* PROBLEMS TO SOLVE:
A. From the lesson on spreadsheets, list everything it says a spreadsheet or Excel file can have or do.
B. According to the lesson on spreadsheets, what does pandas not import from a spreadsheet?

* SOURCE DOCUMENT:
1. Introduction to spreadsheets
Welcome! In this chapter, you will learn how to build pipelines to data stored in spreadsheets, plus additional data wrangling techniques.
2. Spreadsheets
Spreadsheets, also called Excel files, are ubiquitous today. If you ever worked with them, the dataframe structure probably looked familiar.
Like dataframes, spreadsheets organize information in tables, with cells of data in rows and columns.
Unlike dataframes and flat files, spreadsheets can have formulas with automatically updating results. Spreadsheets also support formatting that flat files do not. While dataframes can be formatted for presentation purposes, like in Jupyter notebooks, pandas does not import spreadsheet formatting, so check that spreadsheets you want to load do not use formatting to convey important information. Or better yet, export them without formatting.
Finally, an Excel file or workbook can have multiple spreadsheets.

* DATA EXCERPTS:
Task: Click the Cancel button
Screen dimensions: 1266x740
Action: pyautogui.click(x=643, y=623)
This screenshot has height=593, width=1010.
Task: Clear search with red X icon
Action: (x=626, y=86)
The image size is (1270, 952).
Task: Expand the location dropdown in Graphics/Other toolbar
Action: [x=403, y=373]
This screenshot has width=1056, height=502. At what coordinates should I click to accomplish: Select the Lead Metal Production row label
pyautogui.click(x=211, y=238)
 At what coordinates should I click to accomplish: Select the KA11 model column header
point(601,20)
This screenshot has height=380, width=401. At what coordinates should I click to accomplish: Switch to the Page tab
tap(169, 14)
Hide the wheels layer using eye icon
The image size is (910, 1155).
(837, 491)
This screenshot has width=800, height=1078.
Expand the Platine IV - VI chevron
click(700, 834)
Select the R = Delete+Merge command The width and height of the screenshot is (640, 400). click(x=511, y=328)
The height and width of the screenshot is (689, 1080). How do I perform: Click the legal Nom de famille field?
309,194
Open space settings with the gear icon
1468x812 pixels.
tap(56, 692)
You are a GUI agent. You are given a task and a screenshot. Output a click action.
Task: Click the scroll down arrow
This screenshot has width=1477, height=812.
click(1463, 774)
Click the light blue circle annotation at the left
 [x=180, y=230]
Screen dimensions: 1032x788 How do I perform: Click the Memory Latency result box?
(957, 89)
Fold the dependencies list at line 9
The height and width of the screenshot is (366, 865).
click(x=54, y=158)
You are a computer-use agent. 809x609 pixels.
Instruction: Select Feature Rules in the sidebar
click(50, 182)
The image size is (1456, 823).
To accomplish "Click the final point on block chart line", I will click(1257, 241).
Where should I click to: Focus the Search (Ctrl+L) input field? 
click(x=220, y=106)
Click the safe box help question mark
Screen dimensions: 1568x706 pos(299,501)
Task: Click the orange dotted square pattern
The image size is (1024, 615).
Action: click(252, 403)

* WRITTEN RESPONSES:
A.
- Organize information in tables, with cells of data in rows and columns
- Have formulas with automatically updating results
- Support formatting
- Hold multiple spreadsheets in one Excel file or workbook

B. Spreadsheet formatting.